-- WHAT THIS TASK INVOLVES --
Note each line in the data below that holds "agent", and copy it.

-- INFORMATION SHOWN --
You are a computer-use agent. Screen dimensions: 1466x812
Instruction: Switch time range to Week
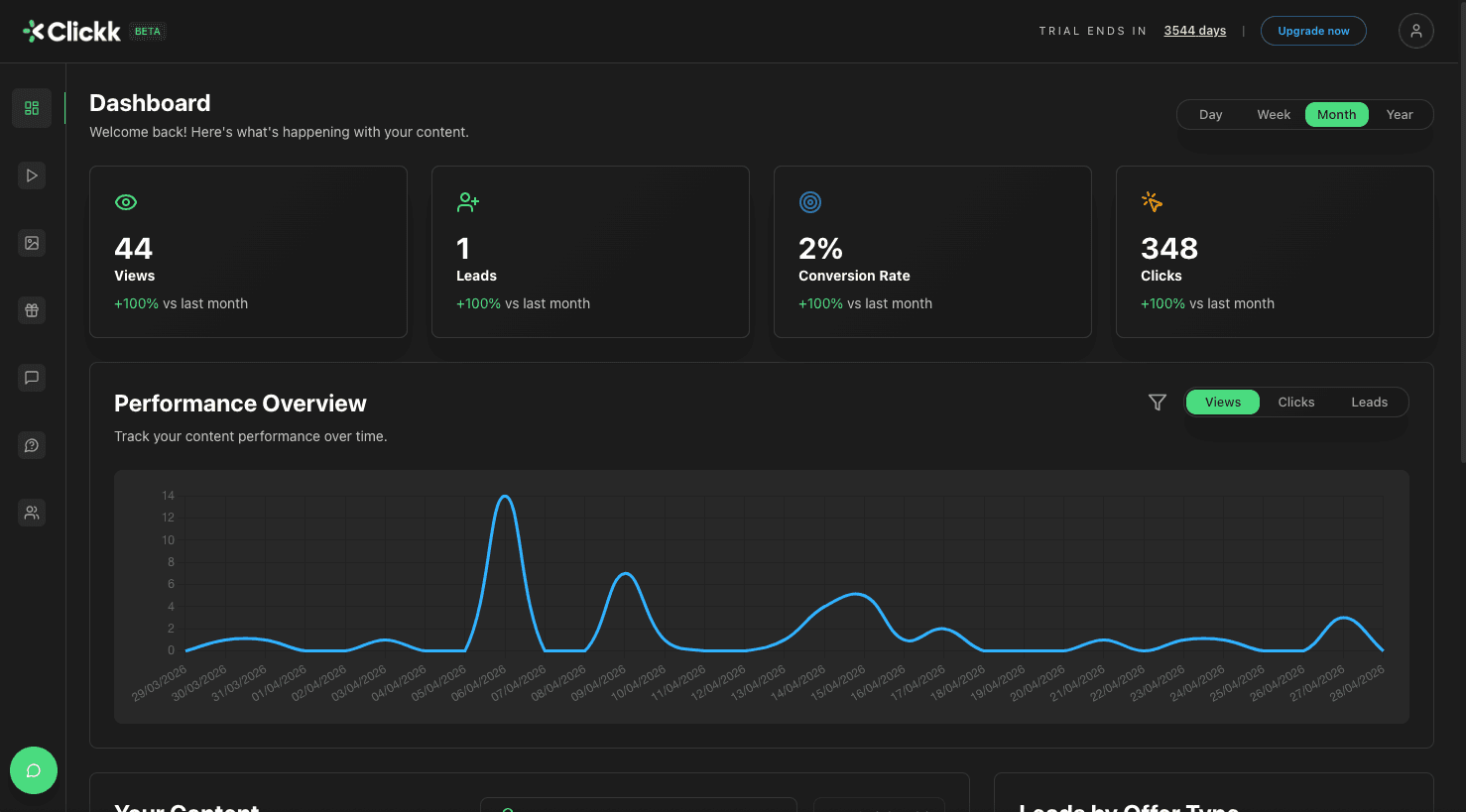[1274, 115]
...
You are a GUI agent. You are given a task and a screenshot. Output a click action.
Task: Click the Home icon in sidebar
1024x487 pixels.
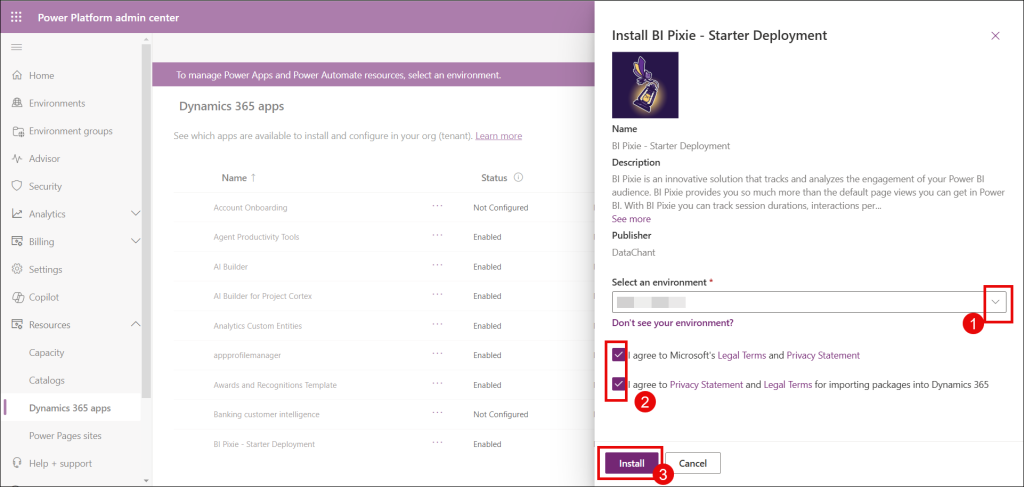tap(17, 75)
--
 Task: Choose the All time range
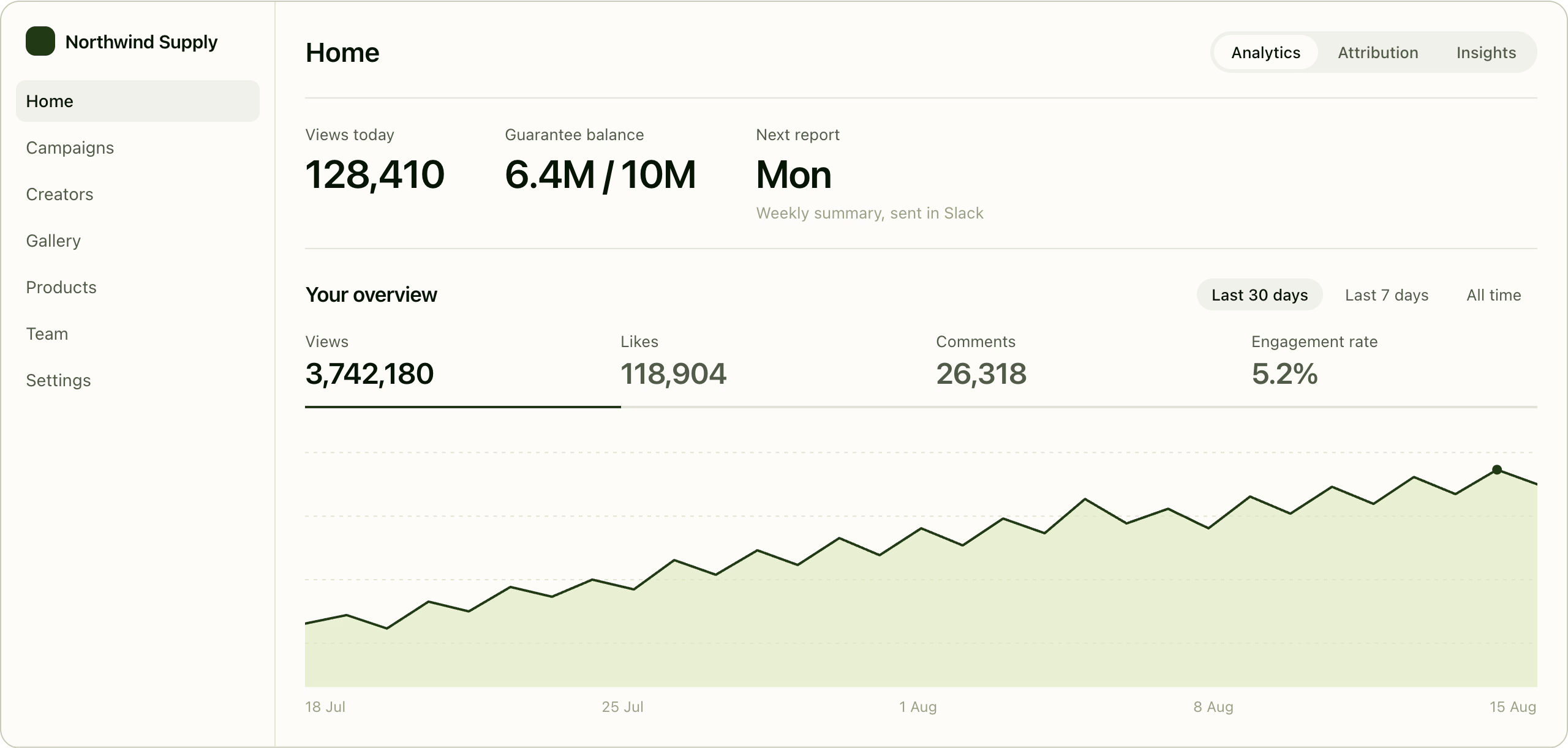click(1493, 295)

-- YOUR SOLUTION --
You are a computer-use agent. Screen dimensions: 1466x812
You are a GUI agent. You are given a task and a screenshot. Output a click action.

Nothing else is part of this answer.